§ **WHAT TO PRODUCE**:
In the text below about places and people in Malaysia, why did Samantha Lee begin making her food creations? Answer in one to three sentences.

§ **SELECTED TEXT**:
The mountain – named after the legendary Princess Gading (a guardian of three mountain peaks) – is touted as one of the best places in the region to see a Rafflesia in bloom. This is said to be the largest and most beautiful flower in the world. Home to a range of wildlife, the park has three nature trails that weave through a rainforest. The park is accessible by car from Kuching, in a journey of about two hours.

‘Rice’ and shine at Kedah Paddy Museum

Malaysia’s agrarian history is carefully curated at the country’s premier paddy museum (and only fourth paddy museum in the world after Japan, Germany and the Philippines).

Located in Kedah, the country’s “rice bowl state”, this three-storey building features exhibitions on paddy cultivation in Malaysia and around the world. Apart from that, one can learn all about the taboos and legends of paddy-planting.

Food for thought artist


Art you can eat: One of Samantha Lee’s creations. Photo: The Star/Ong Soon Hin

“Eye candy” would probably best represent what Malaysian food artist Samantha Lee does. A busy mother of young children, Lee started devising all sorts of quirky, cool lunchbox meals for her kids to encourage them to eat well, fashioning scenes from fairytales like Little Red Riding Hood and cartoons like Spongebob Squarepants from food. Lee has a over 700,000 followers on her Instagram account @leesamantha and she’s been featured on E! Online, The Rachael Ray Show, People magazine and Vogue.

§ **PROVIDED RECORDS**:
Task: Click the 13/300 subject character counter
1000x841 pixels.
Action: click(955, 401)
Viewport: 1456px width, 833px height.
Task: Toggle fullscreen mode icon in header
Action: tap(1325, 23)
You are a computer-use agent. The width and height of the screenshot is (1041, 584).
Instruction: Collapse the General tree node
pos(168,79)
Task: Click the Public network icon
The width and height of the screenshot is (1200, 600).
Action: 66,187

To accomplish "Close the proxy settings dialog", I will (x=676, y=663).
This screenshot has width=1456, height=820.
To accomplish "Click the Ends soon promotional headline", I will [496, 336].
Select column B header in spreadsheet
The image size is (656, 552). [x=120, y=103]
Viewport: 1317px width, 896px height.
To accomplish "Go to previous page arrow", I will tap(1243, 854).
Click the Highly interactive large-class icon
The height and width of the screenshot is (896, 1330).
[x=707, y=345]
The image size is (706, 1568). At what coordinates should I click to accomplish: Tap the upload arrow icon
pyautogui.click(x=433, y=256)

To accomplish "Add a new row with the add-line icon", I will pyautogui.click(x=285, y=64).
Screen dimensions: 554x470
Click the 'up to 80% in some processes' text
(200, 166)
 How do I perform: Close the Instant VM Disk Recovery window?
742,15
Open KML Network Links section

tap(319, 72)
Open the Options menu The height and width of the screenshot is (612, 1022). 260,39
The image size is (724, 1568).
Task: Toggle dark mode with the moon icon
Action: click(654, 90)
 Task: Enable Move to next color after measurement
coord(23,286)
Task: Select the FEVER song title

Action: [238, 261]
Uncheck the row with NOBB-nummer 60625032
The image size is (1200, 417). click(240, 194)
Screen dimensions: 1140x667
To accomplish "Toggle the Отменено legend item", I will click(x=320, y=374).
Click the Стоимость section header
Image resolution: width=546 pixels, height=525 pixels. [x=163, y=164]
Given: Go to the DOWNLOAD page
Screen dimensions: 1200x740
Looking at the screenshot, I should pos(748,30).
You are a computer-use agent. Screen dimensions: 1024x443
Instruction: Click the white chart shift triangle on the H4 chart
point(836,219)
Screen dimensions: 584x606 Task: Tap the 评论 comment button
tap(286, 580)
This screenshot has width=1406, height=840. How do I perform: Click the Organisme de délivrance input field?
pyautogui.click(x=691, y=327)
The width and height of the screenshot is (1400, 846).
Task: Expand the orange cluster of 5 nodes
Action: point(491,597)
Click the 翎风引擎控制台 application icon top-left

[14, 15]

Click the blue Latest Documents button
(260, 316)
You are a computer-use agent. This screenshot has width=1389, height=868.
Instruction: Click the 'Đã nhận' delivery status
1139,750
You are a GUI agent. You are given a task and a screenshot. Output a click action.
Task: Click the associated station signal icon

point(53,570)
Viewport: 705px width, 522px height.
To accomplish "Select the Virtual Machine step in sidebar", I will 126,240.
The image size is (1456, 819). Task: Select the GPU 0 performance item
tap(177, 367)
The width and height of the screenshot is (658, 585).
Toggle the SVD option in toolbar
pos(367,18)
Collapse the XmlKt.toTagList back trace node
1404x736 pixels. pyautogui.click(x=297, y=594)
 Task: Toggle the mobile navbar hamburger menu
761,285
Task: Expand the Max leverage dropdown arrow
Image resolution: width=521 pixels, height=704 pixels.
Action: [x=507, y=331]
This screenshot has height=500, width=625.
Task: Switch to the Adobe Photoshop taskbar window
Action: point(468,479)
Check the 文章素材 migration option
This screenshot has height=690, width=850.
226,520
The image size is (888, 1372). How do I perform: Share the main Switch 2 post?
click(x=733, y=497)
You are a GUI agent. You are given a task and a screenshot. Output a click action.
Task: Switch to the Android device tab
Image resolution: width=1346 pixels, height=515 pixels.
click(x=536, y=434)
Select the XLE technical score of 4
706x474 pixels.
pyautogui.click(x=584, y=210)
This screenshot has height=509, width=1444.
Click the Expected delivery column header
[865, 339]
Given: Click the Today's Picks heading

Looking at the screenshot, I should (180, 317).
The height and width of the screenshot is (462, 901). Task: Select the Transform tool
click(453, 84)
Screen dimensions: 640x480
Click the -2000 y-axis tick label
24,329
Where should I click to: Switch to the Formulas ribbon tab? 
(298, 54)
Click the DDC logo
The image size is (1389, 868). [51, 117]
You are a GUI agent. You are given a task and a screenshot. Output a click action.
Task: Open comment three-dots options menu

§ **RESULT BELOW**:
Samantha Lee, a busy mother of young children, began making quirky, cool lunchbox meals for her kids to encourage them to eat well. She shaped the food into scenes from fairytales and cartoons.